Die Netzentgelte sind das Umlagesystem, mit denen ein Netzbetreiber die Kosten für den Netzbetrieb und den Netzausbau an alle in seinem Netz angeschlossenen Kunden weiter gibt. Ein einzelner Verteilnetzbetreiber ist dabei ein Bestandteil des europäischen Verbundnetzes. Das bedeutet, er muss die in seinem Netz benötigte Energie und Leistung nicht vollständig bei sich im Netz beschaffen, sondern kann sich auch aus dem vorgelagerten Netz bedienen. Für die Nutzung des vorgelagerten Netzes zahlt er allerdings ebenso wie jeder Kunde in seinem Leistungs- und Arbeitsentgelte. 



Wird im Netz eines Netzbetreibers eine Erzeugungsanlage betrieben, reduziert diese Netzentgelte, die der Netzbetreiber an das vorgelagerte Netz abführen muss. In anderen Worten vermeidet er damit Kosten für Netzentgelte (vermiedene Netzentgelte).

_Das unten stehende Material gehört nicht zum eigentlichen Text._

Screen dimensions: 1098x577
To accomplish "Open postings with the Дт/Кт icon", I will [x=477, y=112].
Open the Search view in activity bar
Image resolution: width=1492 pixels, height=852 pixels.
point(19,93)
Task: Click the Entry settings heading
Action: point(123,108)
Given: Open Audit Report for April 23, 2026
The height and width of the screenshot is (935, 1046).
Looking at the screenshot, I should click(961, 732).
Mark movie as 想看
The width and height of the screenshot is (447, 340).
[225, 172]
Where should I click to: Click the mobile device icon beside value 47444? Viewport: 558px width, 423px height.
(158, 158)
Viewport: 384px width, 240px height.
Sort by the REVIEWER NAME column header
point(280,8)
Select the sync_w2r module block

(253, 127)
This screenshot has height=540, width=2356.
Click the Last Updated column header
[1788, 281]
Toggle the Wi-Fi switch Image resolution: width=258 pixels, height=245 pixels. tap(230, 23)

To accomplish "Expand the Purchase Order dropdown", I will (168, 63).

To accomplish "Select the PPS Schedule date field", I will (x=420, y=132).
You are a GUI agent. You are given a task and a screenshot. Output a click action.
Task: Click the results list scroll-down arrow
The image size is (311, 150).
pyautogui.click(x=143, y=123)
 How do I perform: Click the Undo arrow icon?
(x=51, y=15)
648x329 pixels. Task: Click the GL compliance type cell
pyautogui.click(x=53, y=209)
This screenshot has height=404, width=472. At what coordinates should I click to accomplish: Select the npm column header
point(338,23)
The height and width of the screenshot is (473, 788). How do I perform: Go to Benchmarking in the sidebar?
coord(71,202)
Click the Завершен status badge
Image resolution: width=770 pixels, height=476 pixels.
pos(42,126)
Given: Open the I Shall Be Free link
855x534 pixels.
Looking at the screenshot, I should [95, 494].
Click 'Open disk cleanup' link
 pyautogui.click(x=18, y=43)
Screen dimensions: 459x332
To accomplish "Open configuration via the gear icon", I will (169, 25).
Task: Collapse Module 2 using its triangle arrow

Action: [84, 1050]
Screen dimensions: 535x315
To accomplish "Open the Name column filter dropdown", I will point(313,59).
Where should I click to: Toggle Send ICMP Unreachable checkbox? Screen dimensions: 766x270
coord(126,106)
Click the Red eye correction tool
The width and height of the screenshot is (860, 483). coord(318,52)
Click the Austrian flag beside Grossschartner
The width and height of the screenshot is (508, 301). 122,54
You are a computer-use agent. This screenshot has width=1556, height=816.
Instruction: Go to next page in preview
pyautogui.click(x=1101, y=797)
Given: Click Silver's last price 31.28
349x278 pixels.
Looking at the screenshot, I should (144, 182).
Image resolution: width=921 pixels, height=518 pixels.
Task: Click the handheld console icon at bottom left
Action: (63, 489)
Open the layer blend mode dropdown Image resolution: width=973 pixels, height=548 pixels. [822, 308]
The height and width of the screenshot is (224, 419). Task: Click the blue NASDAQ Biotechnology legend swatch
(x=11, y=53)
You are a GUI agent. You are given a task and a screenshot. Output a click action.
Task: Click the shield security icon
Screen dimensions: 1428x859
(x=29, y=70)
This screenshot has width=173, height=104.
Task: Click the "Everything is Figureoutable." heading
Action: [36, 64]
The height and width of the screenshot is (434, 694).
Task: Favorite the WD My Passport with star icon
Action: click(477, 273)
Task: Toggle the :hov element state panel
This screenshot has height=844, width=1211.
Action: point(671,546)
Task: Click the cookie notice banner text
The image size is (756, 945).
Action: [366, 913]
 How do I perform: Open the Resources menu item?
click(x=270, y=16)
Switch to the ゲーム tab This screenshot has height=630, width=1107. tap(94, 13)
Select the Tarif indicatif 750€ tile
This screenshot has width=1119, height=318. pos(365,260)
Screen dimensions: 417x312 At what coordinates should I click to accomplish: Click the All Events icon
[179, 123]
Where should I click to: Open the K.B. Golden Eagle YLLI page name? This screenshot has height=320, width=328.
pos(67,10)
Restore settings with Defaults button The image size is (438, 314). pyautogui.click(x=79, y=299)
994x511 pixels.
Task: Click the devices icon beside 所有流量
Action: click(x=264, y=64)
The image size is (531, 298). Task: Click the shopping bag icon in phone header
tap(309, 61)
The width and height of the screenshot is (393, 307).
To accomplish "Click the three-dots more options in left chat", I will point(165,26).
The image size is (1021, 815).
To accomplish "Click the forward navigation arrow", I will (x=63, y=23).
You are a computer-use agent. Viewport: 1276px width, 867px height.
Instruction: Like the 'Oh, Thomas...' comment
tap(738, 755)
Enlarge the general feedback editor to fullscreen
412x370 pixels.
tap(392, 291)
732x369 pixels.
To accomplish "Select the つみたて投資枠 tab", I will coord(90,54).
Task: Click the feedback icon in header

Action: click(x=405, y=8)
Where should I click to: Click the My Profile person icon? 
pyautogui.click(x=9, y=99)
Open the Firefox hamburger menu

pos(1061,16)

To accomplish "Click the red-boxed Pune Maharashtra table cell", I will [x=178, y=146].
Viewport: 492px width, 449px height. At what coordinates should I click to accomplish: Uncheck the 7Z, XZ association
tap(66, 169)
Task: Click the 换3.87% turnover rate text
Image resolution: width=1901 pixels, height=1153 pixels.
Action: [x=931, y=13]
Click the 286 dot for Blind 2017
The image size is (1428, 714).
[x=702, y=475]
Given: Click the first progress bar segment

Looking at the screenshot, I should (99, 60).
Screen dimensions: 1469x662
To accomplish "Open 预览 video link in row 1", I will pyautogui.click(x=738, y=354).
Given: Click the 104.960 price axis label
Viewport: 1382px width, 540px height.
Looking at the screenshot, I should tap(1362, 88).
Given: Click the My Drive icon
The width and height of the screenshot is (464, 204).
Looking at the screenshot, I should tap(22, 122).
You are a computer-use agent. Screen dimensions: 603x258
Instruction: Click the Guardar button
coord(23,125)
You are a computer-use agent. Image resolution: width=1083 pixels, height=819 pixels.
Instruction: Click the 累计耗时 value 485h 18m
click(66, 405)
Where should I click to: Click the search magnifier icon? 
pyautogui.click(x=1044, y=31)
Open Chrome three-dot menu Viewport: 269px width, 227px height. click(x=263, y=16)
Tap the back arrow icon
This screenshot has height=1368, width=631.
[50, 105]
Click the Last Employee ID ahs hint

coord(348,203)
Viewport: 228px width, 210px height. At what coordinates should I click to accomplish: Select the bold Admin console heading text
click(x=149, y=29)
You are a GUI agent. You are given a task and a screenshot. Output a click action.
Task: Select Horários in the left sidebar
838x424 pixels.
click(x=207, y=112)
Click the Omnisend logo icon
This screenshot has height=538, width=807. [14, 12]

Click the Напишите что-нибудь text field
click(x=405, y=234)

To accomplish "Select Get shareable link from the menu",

Diesen für das Netz günstigen Betrieb einer erzeugenden Anlage muss der Netzbetreiber nach der Stromnetzentgeltverordnung - StromNEV), § 18 Entgelt für dezentrale Einspeisung“, dem Anlagenbetreiber vergüten. Ein Speichersystem ist in dem Moment, in dem es Leistung an das Netz abgibt, ein dezentraler Einspeiser. Wird mit einem Speichersystem also die höchste Spitze eines Netzgebietes zum vorgelagerten Netz reduziert, hat der Betreiber des Systems einen Anspruch auf die vermiedenen Netzentgelte. Die höchsten Spitze im Netz treten in Deutschland in fast jedem Netzgebiet im Winter auf. Diese Anwendung kann somit sehr schön mit weiteren Anwendungen (Multi-Use Betrieb) kombiniert werden. Gerade für Energieversorger ist ein solches System eine sehr attraktive Investitionsmöglichkeit.